Since politics trumps other considerations, we think the India-US civil nuclear cooperation agreement is very much on track. To dampen the impression that it was a done backroom deal, Foreign Secretary Shyam Saran and Undersecretary Nick Burns are now taking pains to point to the many complexities that still need to be resolved. Some of them are genuine, but others are holdovers of the past, not unexpected when you make a U-turn. The Bush administration needs to get the US Congress to pass legislation exempting India from the intricate web of restraints that have been in place since India tested a nuclear device in 1974. This is not an easy task in the American system. But recent remarks of people like John Kerry and erstwhile India-baiters like Dan Burton indicate that this is not an insurmountable task. In the Indian case, the Union cabinet does have the legal right to decide. Yet, they are going out of their way to take everyone, especially the nuclear science community, with them.
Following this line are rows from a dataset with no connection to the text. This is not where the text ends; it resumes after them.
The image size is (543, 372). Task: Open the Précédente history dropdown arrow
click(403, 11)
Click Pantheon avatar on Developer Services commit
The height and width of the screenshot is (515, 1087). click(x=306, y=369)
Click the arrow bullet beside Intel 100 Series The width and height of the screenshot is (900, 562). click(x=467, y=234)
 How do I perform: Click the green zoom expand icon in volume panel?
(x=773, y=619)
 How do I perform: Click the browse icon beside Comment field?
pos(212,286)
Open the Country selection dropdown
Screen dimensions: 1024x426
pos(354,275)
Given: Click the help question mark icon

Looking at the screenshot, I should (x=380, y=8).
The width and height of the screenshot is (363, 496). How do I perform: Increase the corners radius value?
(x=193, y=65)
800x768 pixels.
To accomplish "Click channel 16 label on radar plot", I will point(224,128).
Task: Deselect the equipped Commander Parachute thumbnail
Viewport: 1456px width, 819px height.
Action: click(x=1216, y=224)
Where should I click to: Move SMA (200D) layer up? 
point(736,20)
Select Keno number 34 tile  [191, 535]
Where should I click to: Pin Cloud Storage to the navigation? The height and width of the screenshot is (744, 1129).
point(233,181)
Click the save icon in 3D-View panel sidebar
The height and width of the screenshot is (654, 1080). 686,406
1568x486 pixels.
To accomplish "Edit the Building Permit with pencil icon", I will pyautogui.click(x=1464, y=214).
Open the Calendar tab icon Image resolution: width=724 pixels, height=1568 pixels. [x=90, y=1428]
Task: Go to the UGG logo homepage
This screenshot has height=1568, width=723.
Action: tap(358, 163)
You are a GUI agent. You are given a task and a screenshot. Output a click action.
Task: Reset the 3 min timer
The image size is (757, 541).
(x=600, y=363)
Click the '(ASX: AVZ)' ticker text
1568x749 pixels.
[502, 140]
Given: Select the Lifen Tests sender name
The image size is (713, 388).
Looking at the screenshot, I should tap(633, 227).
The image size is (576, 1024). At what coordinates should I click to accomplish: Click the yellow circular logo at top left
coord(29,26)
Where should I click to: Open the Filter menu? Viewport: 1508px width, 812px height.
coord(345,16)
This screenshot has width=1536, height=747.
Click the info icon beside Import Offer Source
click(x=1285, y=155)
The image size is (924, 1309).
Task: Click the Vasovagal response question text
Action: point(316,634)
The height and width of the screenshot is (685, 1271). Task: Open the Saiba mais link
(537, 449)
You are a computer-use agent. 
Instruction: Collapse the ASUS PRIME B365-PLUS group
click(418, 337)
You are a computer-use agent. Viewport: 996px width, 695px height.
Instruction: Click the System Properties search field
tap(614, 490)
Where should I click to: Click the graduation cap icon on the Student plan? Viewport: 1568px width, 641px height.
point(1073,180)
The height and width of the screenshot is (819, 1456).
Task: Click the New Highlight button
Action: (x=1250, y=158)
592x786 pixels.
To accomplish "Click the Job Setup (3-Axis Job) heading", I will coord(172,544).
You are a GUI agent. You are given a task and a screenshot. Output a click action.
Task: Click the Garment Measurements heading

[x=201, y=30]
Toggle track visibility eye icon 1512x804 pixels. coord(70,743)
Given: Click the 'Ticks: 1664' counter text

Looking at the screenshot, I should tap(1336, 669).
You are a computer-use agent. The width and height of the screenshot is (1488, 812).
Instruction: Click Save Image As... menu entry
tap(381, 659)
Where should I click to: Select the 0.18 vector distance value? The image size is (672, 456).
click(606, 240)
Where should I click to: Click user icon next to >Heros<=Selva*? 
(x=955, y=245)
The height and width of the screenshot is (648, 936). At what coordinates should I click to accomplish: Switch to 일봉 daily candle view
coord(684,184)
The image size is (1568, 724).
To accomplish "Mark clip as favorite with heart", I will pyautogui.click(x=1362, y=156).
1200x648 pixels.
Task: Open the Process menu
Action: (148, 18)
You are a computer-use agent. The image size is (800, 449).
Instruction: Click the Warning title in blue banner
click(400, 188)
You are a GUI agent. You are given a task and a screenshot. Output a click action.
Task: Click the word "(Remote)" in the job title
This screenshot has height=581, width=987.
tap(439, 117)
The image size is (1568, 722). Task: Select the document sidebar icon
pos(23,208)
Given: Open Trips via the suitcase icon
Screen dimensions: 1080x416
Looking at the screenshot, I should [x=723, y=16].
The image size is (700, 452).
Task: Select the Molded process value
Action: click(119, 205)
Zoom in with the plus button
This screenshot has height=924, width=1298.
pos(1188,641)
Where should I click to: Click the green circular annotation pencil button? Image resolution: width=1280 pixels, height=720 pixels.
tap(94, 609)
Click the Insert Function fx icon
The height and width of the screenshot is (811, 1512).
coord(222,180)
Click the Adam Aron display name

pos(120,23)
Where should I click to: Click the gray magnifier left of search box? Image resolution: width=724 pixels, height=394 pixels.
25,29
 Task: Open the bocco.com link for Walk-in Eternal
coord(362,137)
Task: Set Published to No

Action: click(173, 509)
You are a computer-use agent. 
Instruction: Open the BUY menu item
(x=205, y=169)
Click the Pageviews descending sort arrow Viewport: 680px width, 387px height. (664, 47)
Unfortunately, tunnel vision is making some of them see the issue from a purely technical — and deeply flawed — perspective. Take the fast breeder reactor issue, for example. If this vaunted technology is for purely civilian use, then there should be no objection to it being placed in the civil list. To protect technology secrets, safeguards can be delayed till the reactor is actually working. But to expect the NSG to endorse a deal with this open-ended source of weapons- usable plutonium out of the civilian list is to demand a free lunch — an item that is usually rare in the real world.